Spare and hub are sitting in the way of the trailer tongue in the garage.
Can't leave home without picking them up and putting them in the vehicle.
I call it a memory aid by way of blocking mobility.


----------



## State fish rob (Jan 25, 2017)

I used 2 ubolts on spare hub spindle on my aluminum I beam trailer ( can take them off quickly when i need to )


----------



## Pudldux (Mar 3, 2016)

Here is a bracket from Ram-Lin trailers.


----------



## jmrodandgun (Sep 20, 2013)




----------



## yobata (Jul 14, 2015)

jmrodandgun said:


>


Hey JM, this is still just an extra spindle welded to that bracket, correct?


----------



## yobata (Jul 14, 2015)

State fish rob said:


> I used 2 ubolts on spare hub spindle on my aluminum I beam trailer ( can take them off quickly when i need to )


Where did you procure a "spare hub spindle" from? And do you happen to have a photo?


----------



## jmrodandgun (Sep 20, 2013)

yobata said:


> Hey JM, this is still just an extra spindle welded to that bracket, correct?


Yep.


----------



## State fish rob (Jan 25, 2017)

yobata said:


> Where did you procure a "spare hub spindle" from? And do you happen to have a photo?


National trailer supply i think it was. I ll try to get some pics posted


----------



## jmrodandgun (Sep 20, 2013)

Here is one from Reese. I've also seen some where the wheel studs go through the backing plate but you're probably better off keeping your spare hub in one of those little plastic boxes.


----------



## State fish rob (Jan 25, 2017)

jmrodandgun said:


> Here is one from Reese. I've also seen some where the wheel studs go through the backing plate but you're probably better off keeping your spare hub in one of those little plastic boxes.


Thats a slick set up ,swapping flat tire and hub at same time ,saves time on roadside Nice to have somewhere to hang flat tire


----------



## Guest (Sep 15, 2018)

State fish rob said:


> Thats a slick set up ,swapping flat tire and hub at same time ,saves time on roadside Nice to have somewhere to hang flat tire


Some torsion axles have replaceable spindles and they make this set up with a removable spindle as well for those really bad days!


----------



## DuckNut (Apr 3, 2009)

Boatbrains said:


> Some torsion axles have replaceable spindles and they make this set up with a removable spindle as well for those really bad days!

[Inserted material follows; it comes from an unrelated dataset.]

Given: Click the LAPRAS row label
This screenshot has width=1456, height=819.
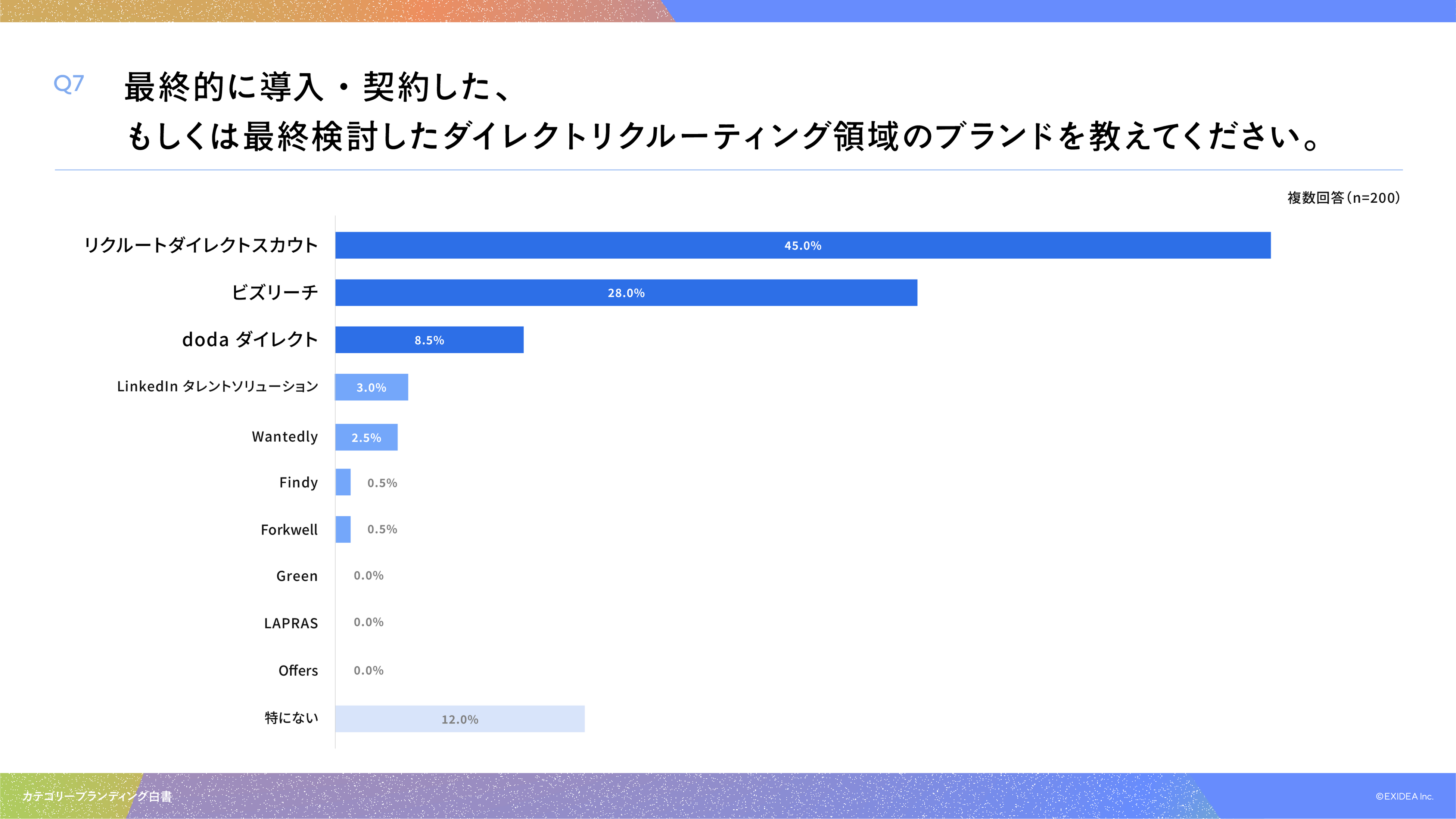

My spring axle has the spindle bolted on, not welded.


----------



## Smackdaddy53 (Dec 31, 2012)

DuckNut said:


> My spring axle has the spindle bolted on, not welded.


Yeah that’s a lifesaver versus having to buy a whole new torsion axle if a spindle gets worn out. Mine is an all one piece Henschen torsion axle.


----------



## Pudldux (Mar 3, 2016)

I have heard that you can buy a sleeve which slides over the spindle. It's thin enough that the hub and seals all fit and prevents a spindle or axle replacement. I have been meaning to find some and keep on hand, just haven't done it yet. If anyone finds a supply house please post.


----------



## ZaneD (Feb 28, 2017)

Boatbrains said:


> Some torsion axles have replaceable spindles and they make this set up with a removable spindle as well for those really bad days!


That's how my torsion axle Float-On is setup. Just a piece of aluminum as the spare tire mount, that has a spindle, hub, and wheel/tire all ready to "roll".


----------



## Guest (Oct 10, 2018)

ZaneD said:


> That's how my torsion axle Float-On is setup. Just a piece of aluminum as the spare tire mount, that has a spindle, hub, and wheel/tire all ready to "roll".


Kinda nice knowing it’s all right there isn’t it? I have loved that set up from the first one I saw.


----------